The curve $y = k\sqrt{x}$ passes through D(0,0), B($s_1$, $s_1$), and F($s_1+s_2$, $s_2$). Since B($s_1$, $s_1$) is on the curve: $s_1 = k\sqrt{s_1}$ Squaring both sides, $s_1^2 = k^2 s_1$. Since $s_1 > 0$, we get $s_1 = k^2$, which means $k = \sqrt{s_1}$ (assuming $k>0$ from the graph).
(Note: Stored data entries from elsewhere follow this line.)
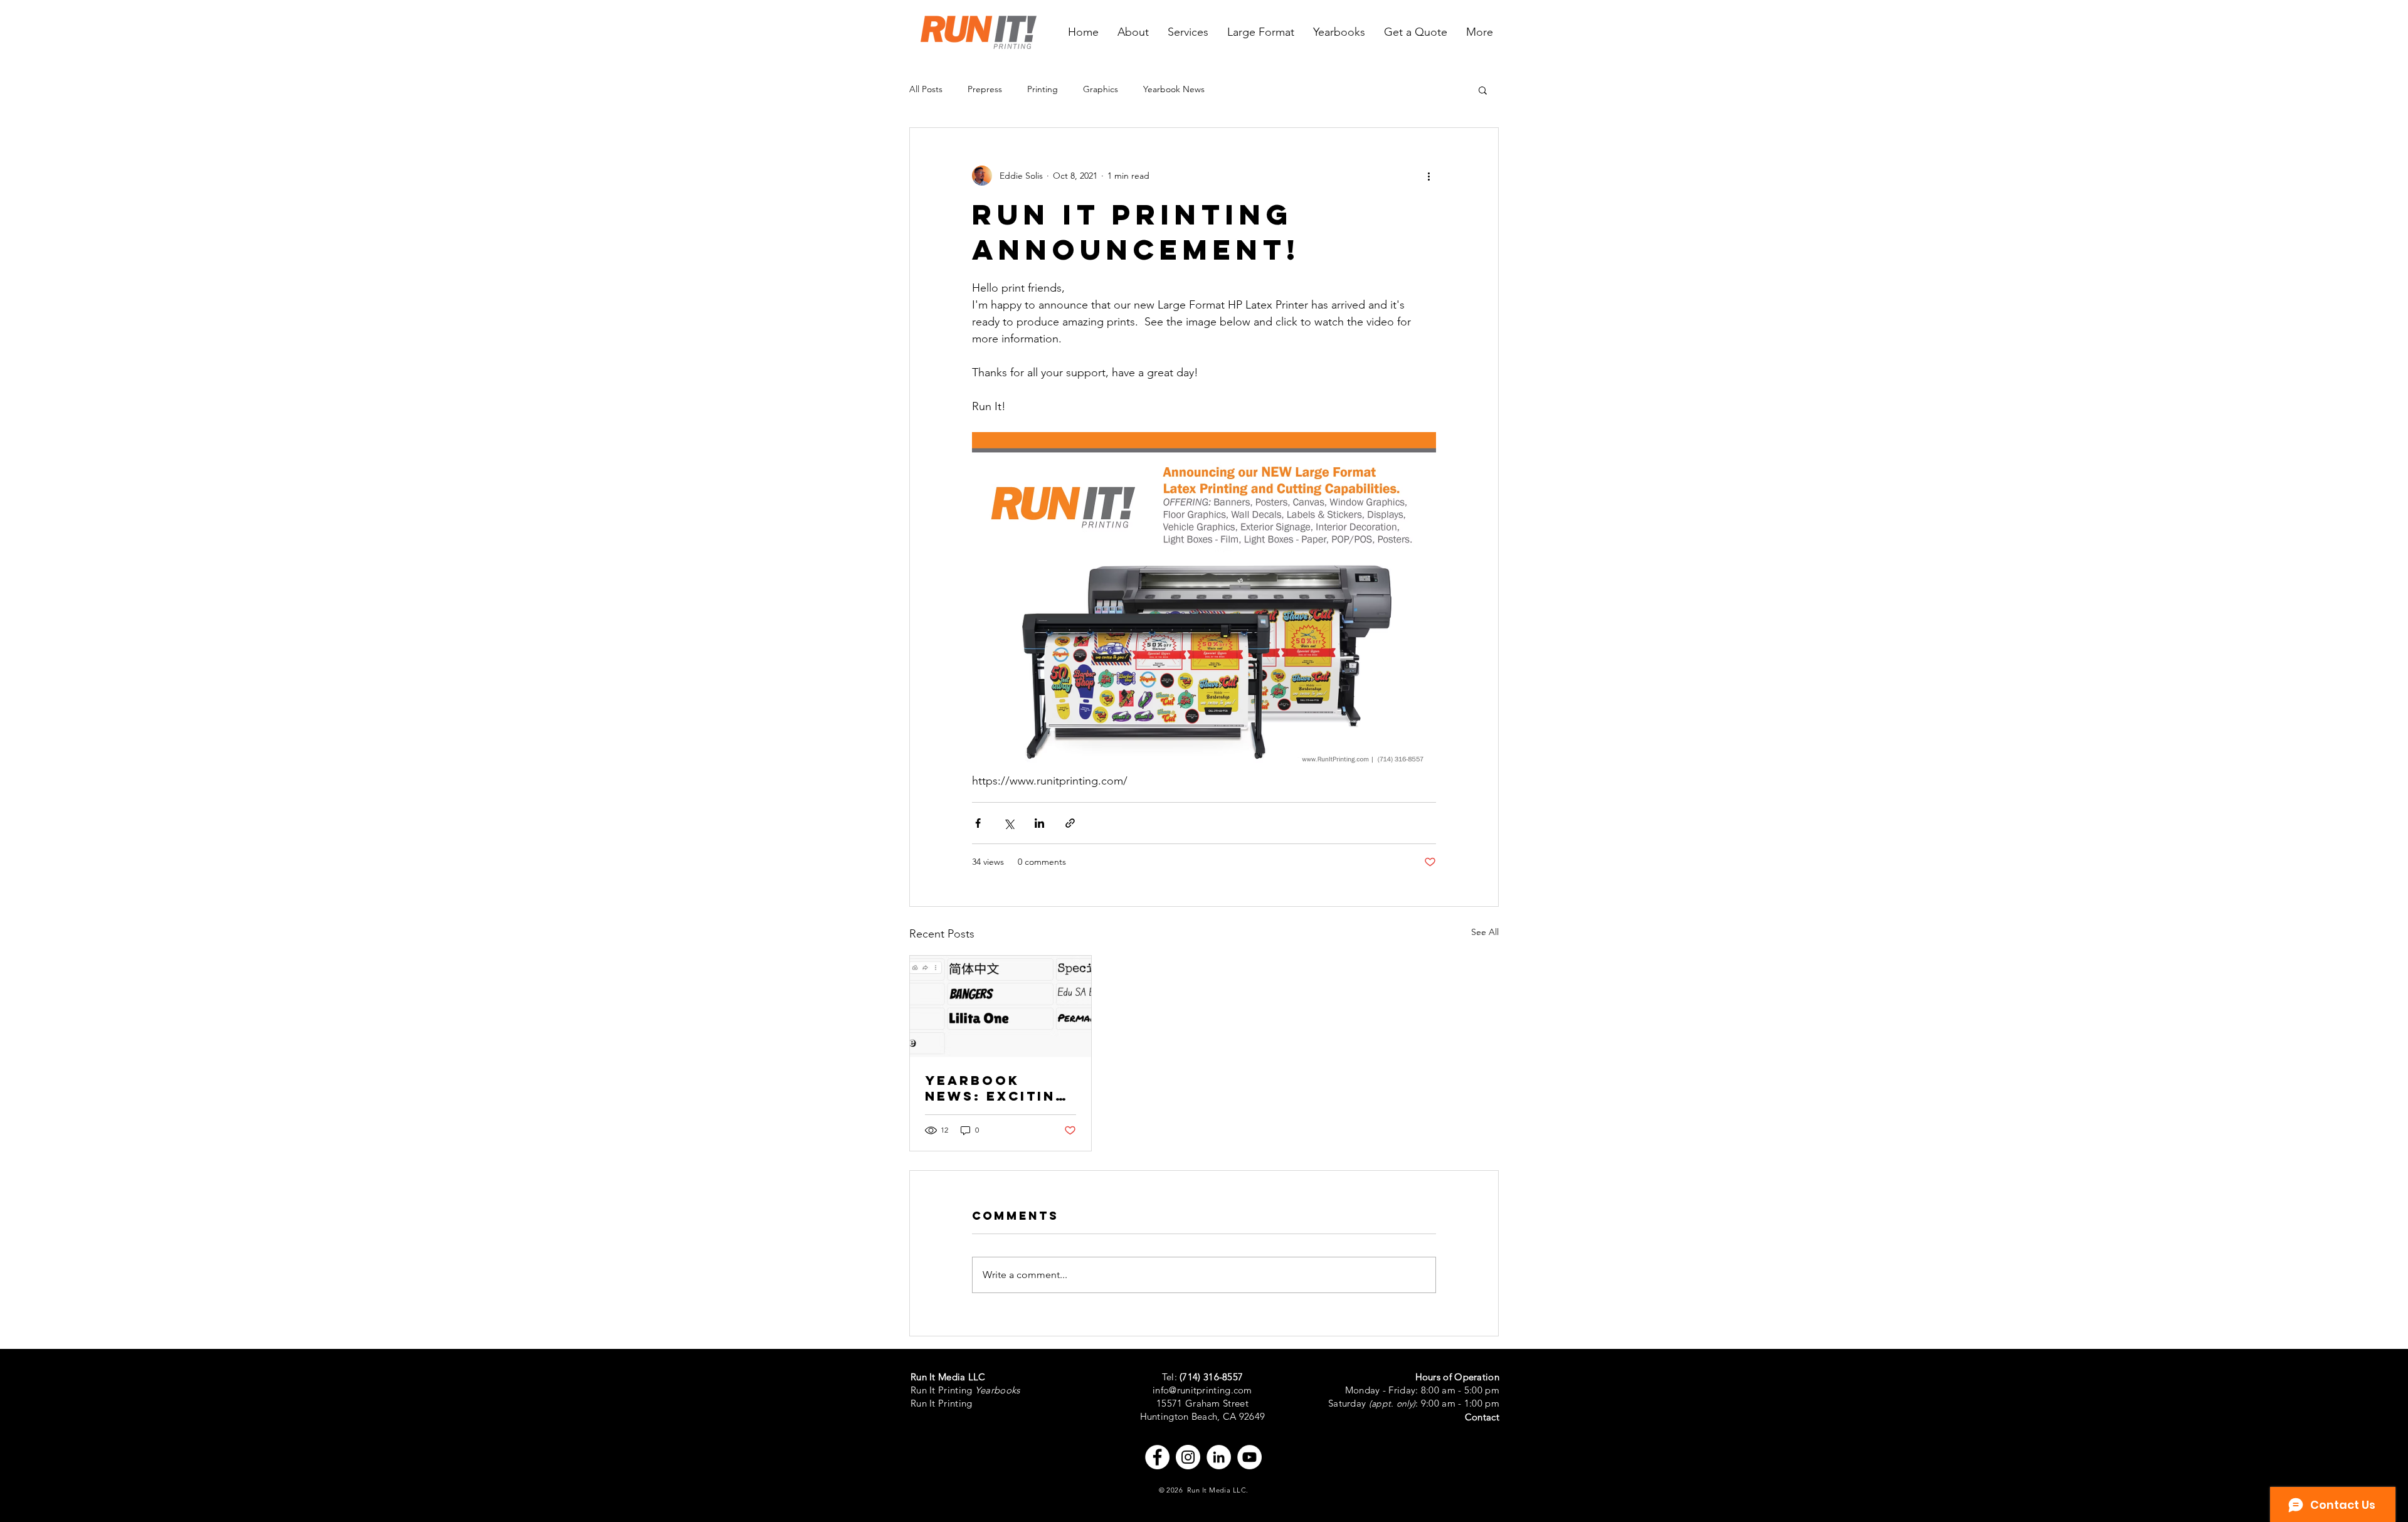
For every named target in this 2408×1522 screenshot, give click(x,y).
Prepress (985, 89)
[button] (1483, 90)
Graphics (1100, 89)
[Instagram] (1188, 1457)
Since F($s_1+s_2$, $s_2$) is on the curve: $s_2 = k\sqrt{s_1+s_2}$ Substitute $k = \sqrt{s_1}$: $s_2 = \sqrt{s_1}\sqrt{s_1+s_2}$ Squaring both sides: $s_2^2 = s_1(s_1+s_2)$ $s_2^2 = s_1^2 + s_1 s_2$ Rearranging the terms, we get a quadratic equation in $s_2$: $s_2^2 - s_1 s_2 - s_1^2 = 0$

We need to find the ratio $\frac{FG}{BC} = \frac{s_2}{s_1}$. Let $r = \frac{s_2}{s_1}$. Divide the equation by $s_1^2$: $(\frac{s_2}{s_1})^2 - \frac{s_1 s_2}{s_1^2} - \frac{s_1^2}{s_1^2} = 0$ $r^2 - r - 1 = 0$

Using the quadratic formula to solve for $r$: $r = \frac{-(-1) \pm \sqrt{(-1)^2 - 4(1)(-1)}}{2(1)}$ $r = \frac{1 \pm \sqrt{1+4}}{2}$ $r = \frac{1 \pm \sqrt{5}}{2}$

Since $s_1$ and $s_2$ are lengths, they are positive, so their ratio $r$ must be positive. Therefore, we take the positive root: $r = \frac{1+\sqrt{5}}{2}$

The ratio $\frac{FG}{BC} = \frac{s_2}{s_1} = \frac{1+\sqrt{5}}{2}$.